**To do:**
Copy out and return the lines from the one holding "The width and" to the end of the listing below, both included, omitting the pictures.

%%

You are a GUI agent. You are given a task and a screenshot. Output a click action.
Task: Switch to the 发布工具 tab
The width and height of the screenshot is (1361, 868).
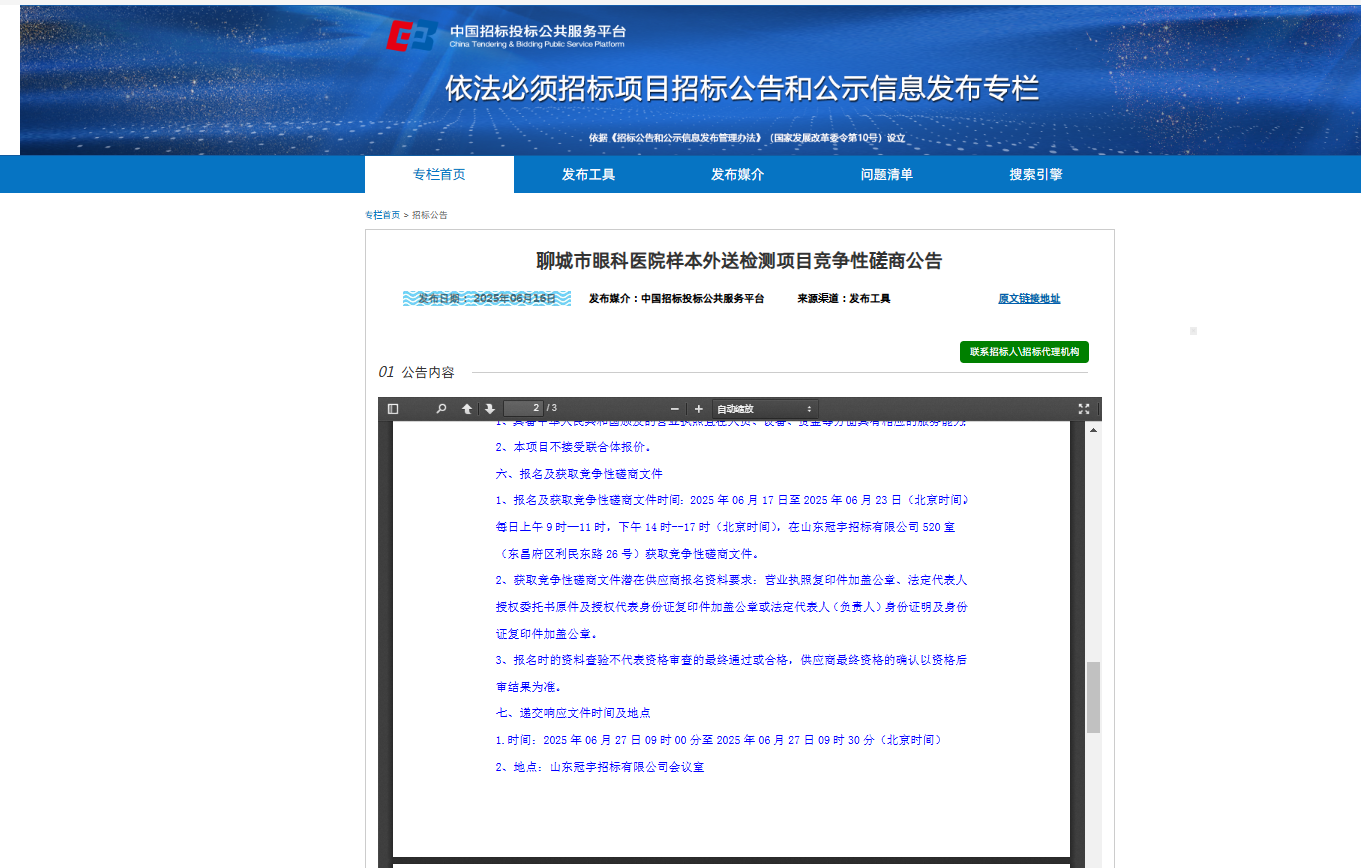coord(588,174)
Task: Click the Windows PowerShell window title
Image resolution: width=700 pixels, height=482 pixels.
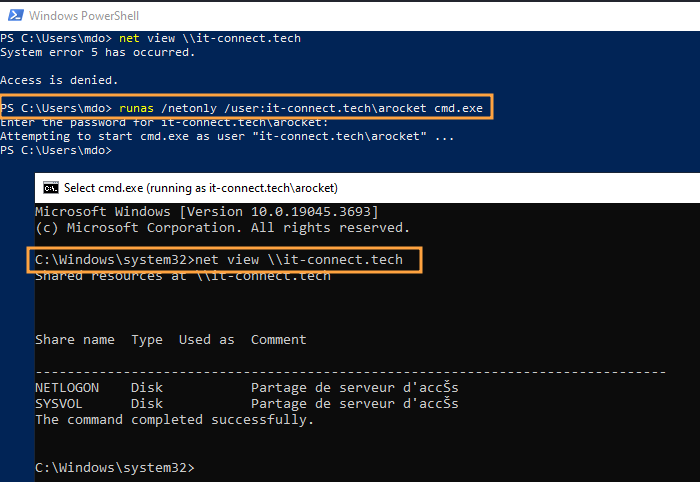Action: [85, 15]
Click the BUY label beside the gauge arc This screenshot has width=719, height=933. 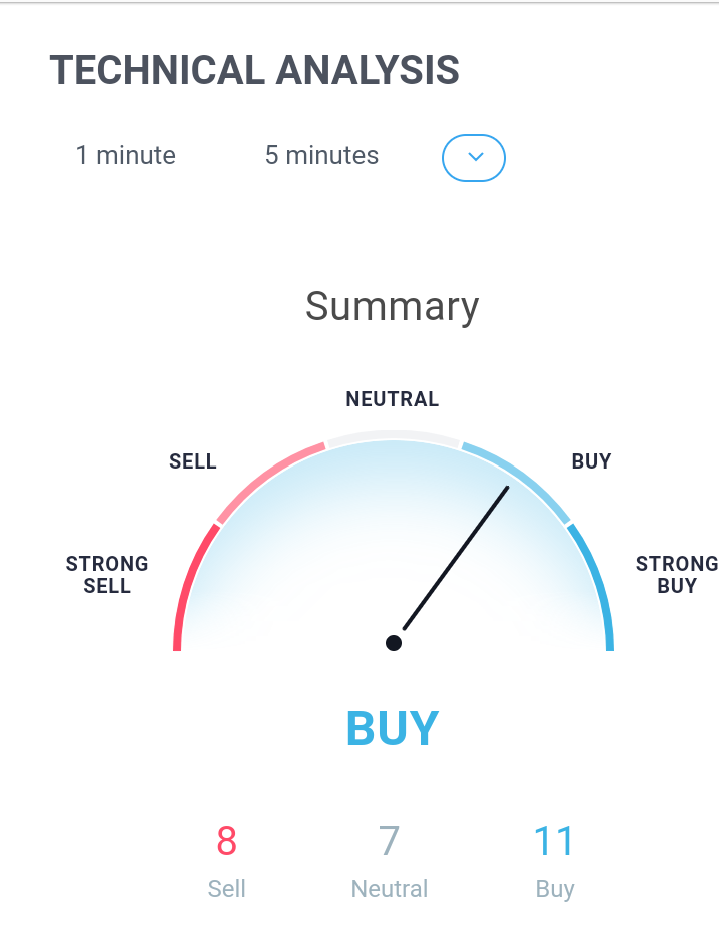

%%

**Exercise answer:**
The width and height of the screenshot is (1361, 868).
coord(588,174)
Task: Click the Windows PowerShell window title
Image resolution: width=700 pixels, height=482 pixels.
Action: [85, 15]
Click the BUY label beside the gauge arc This screenshot has width=719, height=933. 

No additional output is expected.